Huisartsen krijgen in Nederland geleidelijk de mogelijkheid CT- en MRI-scans aan te vragen voor hun patiënten.
De kans dat een CT- of MRI-scan bij alleen hoofdpijn een relevante afwijking oplevert is zeer klein, bij ouderen is de kans op een afwijking iets groter. Vergelijking van de opbrengst van hersenscans aangevraagd door huisartsen of specialisten met scans verricht in het kader van een bevolkingsonderzoek, leidt tot de conclusie dat deze scans bij niet-acute hoofdpijn niet om klinische redenen zijn aangevraagd, maar zonder duidelijk diagnostische indicatie ter geruststelling.
Een scan ter geruststelling bij een patiënt met hoofdpijn zonder neurologische afwijkingen lijkt zinloos en dus schadelijk medisch handelen: het veroorzaakt economische en klinische kosten door de stralenbelasting van de CT-scan; tegenover vijftien behandelbare tumoren die met de scans worden gevonden zou één nieuwe kanker ontstaan.
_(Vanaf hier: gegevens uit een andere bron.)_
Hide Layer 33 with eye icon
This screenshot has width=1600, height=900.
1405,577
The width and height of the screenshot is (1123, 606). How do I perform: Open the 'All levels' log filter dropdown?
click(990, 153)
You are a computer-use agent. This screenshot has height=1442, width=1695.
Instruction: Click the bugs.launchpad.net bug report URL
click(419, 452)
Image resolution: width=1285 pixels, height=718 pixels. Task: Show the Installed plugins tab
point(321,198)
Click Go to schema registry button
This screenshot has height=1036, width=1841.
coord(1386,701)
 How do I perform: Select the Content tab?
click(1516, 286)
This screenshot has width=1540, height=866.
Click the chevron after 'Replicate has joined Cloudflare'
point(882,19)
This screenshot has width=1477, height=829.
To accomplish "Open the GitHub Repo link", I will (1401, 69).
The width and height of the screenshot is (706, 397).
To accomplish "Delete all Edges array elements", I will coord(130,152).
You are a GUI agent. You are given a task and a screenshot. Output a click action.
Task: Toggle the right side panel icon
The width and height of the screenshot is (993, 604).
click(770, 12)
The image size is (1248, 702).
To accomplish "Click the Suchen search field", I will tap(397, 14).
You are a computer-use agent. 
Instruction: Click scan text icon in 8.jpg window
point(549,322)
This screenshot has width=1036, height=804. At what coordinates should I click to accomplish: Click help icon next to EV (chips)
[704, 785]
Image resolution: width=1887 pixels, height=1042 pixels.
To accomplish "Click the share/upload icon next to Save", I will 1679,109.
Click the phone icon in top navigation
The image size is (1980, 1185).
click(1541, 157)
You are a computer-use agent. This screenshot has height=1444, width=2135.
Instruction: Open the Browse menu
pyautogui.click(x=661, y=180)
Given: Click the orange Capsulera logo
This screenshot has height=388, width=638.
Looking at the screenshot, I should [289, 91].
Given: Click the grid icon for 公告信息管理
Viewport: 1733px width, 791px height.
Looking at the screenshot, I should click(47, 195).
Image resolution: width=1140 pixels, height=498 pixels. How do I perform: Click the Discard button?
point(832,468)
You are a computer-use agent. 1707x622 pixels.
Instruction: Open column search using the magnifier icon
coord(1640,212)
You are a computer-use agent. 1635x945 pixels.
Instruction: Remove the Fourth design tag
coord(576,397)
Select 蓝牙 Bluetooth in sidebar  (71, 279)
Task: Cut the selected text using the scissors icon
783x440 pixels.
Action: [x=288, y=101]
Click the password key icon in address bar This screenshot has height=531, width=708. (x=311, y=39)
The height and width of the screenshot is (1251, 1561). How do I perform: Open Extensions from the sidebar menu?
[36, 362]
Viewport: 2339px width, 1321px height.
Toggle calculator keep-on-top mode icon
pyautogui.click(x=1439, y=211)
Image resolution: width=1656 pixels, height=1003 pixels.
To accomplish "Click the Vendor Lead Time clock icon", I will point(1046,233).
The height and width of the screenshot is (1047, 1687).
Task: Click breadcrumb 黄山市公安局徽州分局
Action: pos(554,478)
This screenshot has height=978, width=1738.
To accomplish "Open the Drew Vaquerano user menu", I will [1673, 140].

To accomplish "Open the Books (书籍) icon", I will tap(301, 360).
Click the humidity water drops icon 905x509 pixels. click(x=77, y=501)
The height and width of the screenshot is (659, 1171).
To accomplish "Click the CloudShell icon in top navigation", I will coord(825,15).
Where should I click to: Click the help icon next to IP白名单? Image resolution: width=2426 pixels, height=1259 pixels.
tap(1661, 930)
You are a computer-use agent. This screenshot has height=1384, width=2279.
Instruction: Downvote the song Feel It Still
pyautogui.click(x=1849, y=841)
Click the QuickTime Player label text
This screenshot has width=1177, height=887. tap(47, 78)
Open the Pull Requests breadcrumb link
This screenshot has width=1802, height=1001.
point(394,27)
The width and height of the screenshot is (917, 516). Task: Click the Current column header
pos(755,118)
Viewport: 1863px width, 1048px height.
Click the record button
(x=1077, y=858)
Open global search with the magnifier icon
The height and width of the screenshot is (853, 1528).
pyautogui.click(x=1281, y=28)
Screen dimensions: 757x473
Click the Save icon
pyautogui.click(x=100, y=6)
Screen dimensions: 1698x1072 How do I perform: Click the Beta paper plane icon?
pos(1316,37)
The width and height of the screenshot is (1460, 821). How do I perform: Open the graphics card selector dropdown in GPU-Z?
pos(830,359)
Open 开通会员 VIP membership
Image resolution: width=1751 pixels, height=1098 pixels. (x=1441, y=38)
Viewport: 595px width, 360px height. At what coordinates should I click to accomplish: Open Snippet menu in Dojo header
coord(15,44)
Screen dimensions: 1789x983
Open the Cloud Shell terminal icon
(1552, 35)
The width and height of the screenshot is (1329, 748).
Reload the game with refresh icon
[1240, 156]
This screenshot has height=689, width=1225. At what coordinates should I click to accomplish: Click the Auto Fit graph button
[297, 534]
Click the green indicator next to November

De MRI-scan duurt lang en de magneet heeft op sommige patiëntgebonden apparaten zoals een pacemaker een ontregelende werking.
Wanneer de arts of patiënt het niet vertrouwt, is het juister om de patiënt met hoofdpijn naar de specialist te verwijzen. Deze zal ook volgens klinische richtlijnen werken, die een hersenscan bij alleen hoofdpijn in het algemeen afraden. Het blijkt voor de richtlijnopstellers moeilijk om onomwonden te zeggen: afzien van een scan bij niet-acute hoofdpijn zonder neurologische afwijkingen.